If you're asking me to attest to the fact that the young generation will always support struggle using peaceful means, I can't," he says. "But if they persist, there is a very high chance of change in the Chinese approach. There is also an opportunity to broaden and develop the thinking. It is not true that all the Tibetans have done is pray, because for 10 years prior to 1959, many Chinese arrived in Lhasa, the Tibetan capital, and there was communication between the Chinese and the Tibetans, there were relationships and there was dialogue. It did not work out and after 1959 they occupied the country."
Asked how Buddhism might contribute to efforts to cope with political conflicts, he responds: "If the Tibetans were not Buddhists, presumably they would have used violence against the Chinese, used terrorism and attacks, suicide attackers with bombs.
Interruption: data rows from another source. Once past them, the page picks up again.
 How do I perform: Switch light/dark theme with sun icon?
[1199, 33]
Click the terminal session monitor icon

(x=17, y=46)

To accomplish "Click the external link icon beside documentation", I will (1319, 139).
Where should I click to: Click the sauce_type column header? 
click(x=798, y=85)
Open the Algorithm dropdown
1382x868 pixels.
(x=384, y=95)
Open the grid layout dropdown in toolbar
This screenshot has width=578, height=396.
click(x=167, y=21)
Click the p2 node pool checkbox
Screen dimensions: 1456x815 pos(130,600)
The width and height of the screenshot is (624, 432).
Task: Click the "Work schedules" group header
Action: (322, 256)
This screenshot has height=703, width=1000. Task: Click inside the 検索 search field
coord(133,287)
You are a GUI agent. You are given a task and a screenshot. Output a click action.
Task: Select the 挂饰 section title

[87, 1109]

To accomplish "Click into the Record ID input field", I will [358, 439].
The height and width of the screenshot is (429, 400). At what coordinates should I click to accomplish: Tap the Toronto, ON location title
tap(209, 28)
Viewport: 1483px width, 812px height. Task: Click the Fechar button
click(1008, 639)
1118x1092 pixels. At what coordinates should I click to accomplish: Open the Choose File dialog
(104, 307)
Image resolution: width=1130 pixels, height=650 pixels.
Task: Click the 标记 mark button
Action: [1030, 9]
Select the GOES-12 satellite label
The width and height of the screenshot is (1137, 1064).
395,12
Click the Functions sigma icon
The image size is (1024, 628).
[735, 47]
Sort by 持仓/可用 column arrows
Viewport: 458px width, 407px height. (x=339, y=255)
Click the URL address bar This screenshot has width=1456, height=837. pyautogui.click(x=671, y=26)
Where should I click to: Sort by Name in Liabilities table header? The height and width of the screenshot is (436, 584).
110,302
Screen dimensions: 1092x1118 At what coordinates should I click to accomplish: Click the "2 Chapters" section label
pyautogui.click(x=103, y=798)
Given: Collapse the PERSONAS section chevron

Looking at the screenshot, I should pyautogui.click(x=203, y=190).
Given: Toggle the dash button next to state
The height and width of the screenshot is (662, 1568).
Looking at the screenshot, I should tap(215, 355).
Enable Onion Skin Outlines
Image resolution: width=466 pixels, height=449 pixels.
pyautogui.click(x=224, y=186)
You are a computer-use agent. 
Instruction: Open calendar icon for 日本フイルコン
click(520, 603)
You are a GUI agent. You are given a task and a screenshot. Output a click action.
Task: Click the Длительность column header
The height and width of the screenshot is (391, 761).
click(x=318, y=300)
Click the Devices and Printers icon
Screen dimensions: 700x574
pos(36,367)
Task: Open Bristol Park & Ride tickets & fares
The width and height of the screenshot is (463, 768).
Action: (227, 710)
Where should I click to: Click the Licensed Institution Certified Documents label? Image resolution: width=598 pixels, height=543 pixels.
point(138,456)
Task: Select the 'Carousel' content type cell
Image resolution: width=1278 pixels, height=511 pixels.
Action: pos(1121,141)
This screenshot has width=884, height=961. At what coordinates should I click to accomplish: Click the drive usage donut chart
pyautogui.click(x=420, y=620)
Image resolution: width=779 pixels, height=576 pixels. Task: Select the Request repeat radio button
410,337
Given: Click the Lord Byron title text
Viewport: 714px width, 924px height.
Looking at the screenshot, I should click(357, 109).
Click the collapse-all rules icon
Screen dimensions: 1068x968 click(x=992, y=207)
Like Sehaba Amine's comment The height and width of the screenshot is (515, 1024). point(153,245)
If we had done that, perhaps at the same time it might have provided us with the glory of fighters and publicity around the world, but in effect, the two parties in conflict would have continued to suffer.
"It's very important that people understand that violence is not a long-term solution. People have to be interested in seeing with the vision of his holiness the Dalai Lama, which opposes violence because violence destroys both sides."
What does Rinpoche foresee for Tibet's future? "I really can't say, but I adopt the viewpoint of His Holiness regarding the situation because it has proved itself," he says. "After all, even in China there is today more interest in and support for Tibet. There,too, there is movement in the direction of Tibet, and given that, I adhere to the path of His Holiness."